Tomemos, como exemplo, três equipamentos que foram usados no Plano Piloto da
Peste (PPP), em Exu, na década de 1960, que passaram a integrar o acervo pela participação
em estudos fundamentais sobre a peste no Brasil. Entre ele a balança de precisão alemã
(FIGURA 1) que era usada para pesar os ingredientes na preparação dos meios de cultura para
o cultivo da bactéria da peste. O encapsulador (FIGURA 2), adquirido na década de 1970
ainda é utilizado para pelo Serviço de Referência em Peste (SRP) - hoje sediado no
Departamento de Microbiologia do IAM/Fiocruz – no processo de produção de insumos para
diagnóstico da peste. Esse é um exemplo também de objeto que irá receber o selo
catalográfico quando sair de uso.
O SRP foi coordenado até recentemente pela pesquisadora Alzira de Almeida, que
participou do Plano desde a sua origem, em 1966, e que hoje ainda atua no Aggeu Magalhães.

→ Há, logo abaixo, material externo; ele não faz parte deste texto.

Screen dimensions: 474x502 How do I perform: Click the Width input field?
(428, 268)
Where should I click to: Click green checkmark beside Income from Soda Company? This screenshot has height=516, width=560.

Ela foi a primeira pesquisadora a extrair o antígeno e a produzir o conjugado para diagnóstico
da peste por imunoflorescência no Brasil, após receber treinamento no Center for Diseares
Control (CDC), no Colorado (EUA). Este feito permitiu ao Ministério da Saúde a manutenção
do Programa de Vigilância Sorológica da Peste em todos os focos pestosos do país, que segue
sem interrupção até hoje em que o SRP é o único produtor de insumos para diagnóstico da
peste do Brasil e da América do Sul.
FIGURA 1 - Balança de precisão analógica alemã, da marca Draeger, usada para preparação de meios de cultura para o cultivo da bactéria da peste, em Exu, Pernambuco, na década de 1960. Fonte: Raimundo Pimentel – IAM/Fiocruz
FIGURA 2 – Encapsulador, da marca nacional SOC Fabbe, da década de 1970, ainda usado para fixar as cápsulas de alumínio nos frascos com o antígeno usado no diagnóstico da peste produzido e distribuídos para todo Brasil pelo IAM/Fiocruz. Fonte: Silvia Santos -IAM/Fiocruz
Principais desafios a partir do levantamento e diagnóstico dos acervos A partir dos resultados apresentados pelo relatório - com o levantamento, diagnóstico,
catalogação, além de apontamentos e sugestões das especialistas à Comissão para Gestão de
Acervos Culturais das Ciências e da Saúde do IAM/Fiocruz, o grupo vem se reunindo para
discutir e proceder aos encaminhamentos necessários. As demandas são várias e envolvem
desde a necessidade de formação de uma cultura de memória e preservação na instituição a
questões mais específicas e urgentes, a exemplo de um local para servir como reserva técnica
dos bens catalogados. Todas constituem desafios que devem ser enfrentados não apenas pelos
participantes da Comissão, mas por toda Fiocruz. Listamos, a seguir, os principais:
a) Sistematização de procedimentos e processos de trabalho relacionados a manutenção
do acervo museológico, buscando, em especial, instituir fluxo entre a comunidade, o
Serviço de Compras e Material, o Setor de Patrimônio e a Coordenação da Reserva
Técnica.Para tanto deverá ser elaborado um manual com normas e procedimentos;
b) Criação de um banco de dado com as informações dos bens musealizados;
c) Ocupação e adequação de espaços de área expositiva (mezanino) e de Reserva Técnica
(a ser criada);
d) Tratamento, identificação, catalogação e disponibilização dos acervos fotográficos
com a criação de um banco de imagens;
e) Concepção, planejamento e execução de atividades com o objetivo de sensibilizar a
comunidade para a importância da preservação do patrimônio cultural;
f) Criação de “Espaços de Memória” na instituição, onde objetos do acervo seriam
exibidos (com trocas periódicas) em totens de madeira cobertos com cúpulas de
acrílico distribuídos por locais estratégicos (laboratório-escola, entrada de alguns
laboratórios, recepção) do centro de pesquisas. A curto ou médio prazo não é possível
a criação de um museu na instituição, seja pela falta de recursos financeiros e
humanos, seja pela falta de espaço, seja por não ser a questão ser considerada
prioritária pela comunidade.
Acredita-se, assim, que iniciativas elencadas são fundamentais para ampliar o
conhecimento e a divulgação do patrimônio cientifico da instituição, além de permitir a
permanência desses objetos no tempo.